Une multitude d'animaux placés dans ces belles retraites par la main du créateur, comme pour y répandre l'enchantement, et qui autrefois peuplaient la terre, à la fois, d'amour, de mouvement et de vie, ont disparu de la création. Il n'existe peut être plus aujourd'hui la centième partie des oiseaux qui vivaient dans ces temps regrettables. La main destructrice de l'homme a rétréci le cercle de tant d'existences destinées à animer la terre.

Les anciens, beaucoup plus voisins, beaucoup plus soigneux que nous, des beautés de la nature primitive, avaient leurs nymphes tutélaires, leurs esprits conservateurs des bois, chargés de les habiter et de les garder. C'était de la mythologie, sans doute, mais cette fable créatrice et productive ne valaitelle pas bien l'histoire trop réelle de nos innombrables dévastations? Les paisibles dryades ont fait place à une succession de remuants, d'infatigables destructeurs, et maintenant l'œil qui cherche avec avidité ce tableau des scènes champêtres et de ces masses de verdure qui ajoutaient au charme de la contrée, glisse, s'égare et se perd, triste autant que fatigué, dans l'horizon du désert, où rien ne rappelle la nature vivante, et où le gibier misérable cherche en vain des lieux tranquilles.

Un sage de l'antiquité a dit que la chûte d'un arbre fait trembler la terre.
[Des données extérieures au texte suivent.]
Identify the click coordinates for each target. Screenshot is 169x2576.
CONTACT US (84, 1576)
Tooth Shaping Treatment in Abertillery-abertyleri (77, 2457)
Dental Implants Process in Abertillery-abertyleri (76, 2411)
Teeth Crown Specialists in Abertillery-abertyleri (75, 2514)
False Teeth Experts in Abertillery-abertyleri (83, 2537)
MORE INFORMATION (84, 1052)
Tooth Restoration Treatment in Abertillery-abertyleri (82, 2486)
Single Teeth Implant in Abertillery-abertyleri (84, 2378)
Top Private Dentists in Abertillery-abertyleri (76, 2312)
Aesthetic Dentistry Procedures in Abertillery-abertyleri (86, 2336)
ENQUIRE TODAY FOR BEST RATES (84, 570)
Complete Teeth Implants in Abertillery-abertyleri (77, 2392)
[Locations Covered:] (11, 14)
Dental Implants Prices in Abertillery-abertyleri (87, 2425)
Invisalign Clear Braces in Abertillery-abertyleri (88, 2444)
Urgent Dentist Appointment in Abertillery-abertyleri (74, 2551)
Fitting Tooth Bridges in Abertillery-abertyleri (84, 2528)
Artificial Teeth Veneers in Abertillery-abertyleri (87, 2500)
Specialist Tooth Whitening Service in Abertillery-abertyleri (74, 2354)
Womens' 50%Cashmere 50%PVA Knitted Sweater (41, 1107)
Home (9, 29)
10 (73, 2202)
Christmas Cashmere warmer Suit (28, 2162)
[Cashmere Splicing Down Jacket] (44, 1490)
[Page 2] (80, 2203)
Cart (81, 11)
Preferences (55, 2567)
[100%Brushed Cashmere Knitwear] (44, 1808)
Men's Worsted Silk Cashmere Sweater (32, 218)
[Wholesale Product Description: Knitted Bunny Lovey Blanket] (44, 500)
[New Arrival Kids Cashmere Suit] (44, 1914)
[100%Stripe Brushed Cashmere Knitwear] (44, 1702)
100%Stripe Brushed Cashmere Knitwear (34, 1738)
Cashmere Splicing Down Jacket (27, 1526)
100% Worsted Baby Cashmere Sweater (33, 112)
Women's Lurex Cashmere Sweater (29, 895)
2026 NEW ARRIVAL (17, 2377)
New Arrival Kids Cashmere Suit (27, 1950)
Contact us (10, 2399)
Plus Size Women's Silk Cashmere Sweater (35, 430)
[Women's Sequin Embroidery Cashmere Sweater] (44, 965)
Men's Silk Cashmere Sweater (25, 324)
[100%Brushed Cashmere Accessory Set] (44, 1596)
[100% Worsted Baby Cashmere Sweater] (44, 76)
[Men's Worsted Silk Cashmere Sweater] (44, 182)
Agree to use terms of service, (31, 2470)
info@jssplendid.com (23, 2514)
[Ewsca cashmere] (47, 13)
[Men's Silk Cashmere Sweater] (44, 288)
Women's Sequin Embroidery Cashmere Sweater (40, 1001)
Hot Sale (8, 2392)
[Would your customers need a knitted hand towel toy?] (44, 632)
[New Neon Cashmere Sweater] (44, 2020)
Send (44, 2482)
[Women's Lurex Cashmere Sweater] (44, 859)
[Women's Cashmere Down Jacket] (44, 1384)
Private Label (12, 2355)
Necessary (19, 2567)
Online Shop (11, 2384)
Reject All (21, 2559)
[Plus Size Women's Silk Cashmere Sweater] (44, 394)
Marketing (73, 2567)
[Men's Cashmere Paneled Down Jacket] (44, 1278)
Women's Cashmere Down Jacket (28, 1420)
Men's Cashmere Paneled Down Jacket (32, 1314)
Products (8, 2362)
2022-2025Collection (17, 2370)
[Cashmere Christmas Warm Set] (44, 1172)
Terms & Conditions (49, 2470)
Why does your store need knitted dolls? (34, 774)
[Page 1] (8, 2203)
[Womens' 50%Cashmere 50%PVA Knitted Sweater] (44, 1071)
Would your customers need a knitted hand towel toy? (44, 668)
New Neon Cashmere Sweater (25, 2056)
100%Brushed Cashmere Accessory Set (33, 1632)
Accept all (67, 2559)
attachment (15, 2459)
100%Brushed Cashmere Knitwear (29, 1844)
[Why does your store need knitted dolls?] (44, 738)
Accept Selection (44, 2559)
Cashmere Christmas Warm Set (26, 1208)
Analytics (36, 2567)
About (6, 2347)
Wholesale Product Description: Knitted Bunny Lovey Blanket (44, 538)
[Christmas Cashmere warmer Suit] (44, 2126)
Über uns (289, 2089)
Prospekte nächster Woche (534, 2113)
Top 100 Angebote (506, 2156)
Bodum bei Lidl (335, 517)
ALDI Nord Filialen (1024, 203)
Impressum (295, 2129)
Ce mot est d'un grand sens, et si nous prenons un mémorable exemple de l'utilité des forêts, dans ces lieux consacrés par les pieux souvenirs de notre enfance, nous verrons que cette magnifique contrée de Chanaan, qui était la terre de promission, la terre de prédilection, et, dans l'origine, un pays de délices où les espèces utiles d'animaux augmentaient sans nombre, est devenue, par la destruction de ses riches bois de palmiers, le pays le plus stérile, le plus triste, le moins habitable peut-être de la terrè.

Dans l'empire romain, le soin et la conservation des forêts étaient confiés aux consuls: Sylvæ sunt consule dignæ. Ces hommes, aux grandes idées, s'étaient attachés aux grandes choses.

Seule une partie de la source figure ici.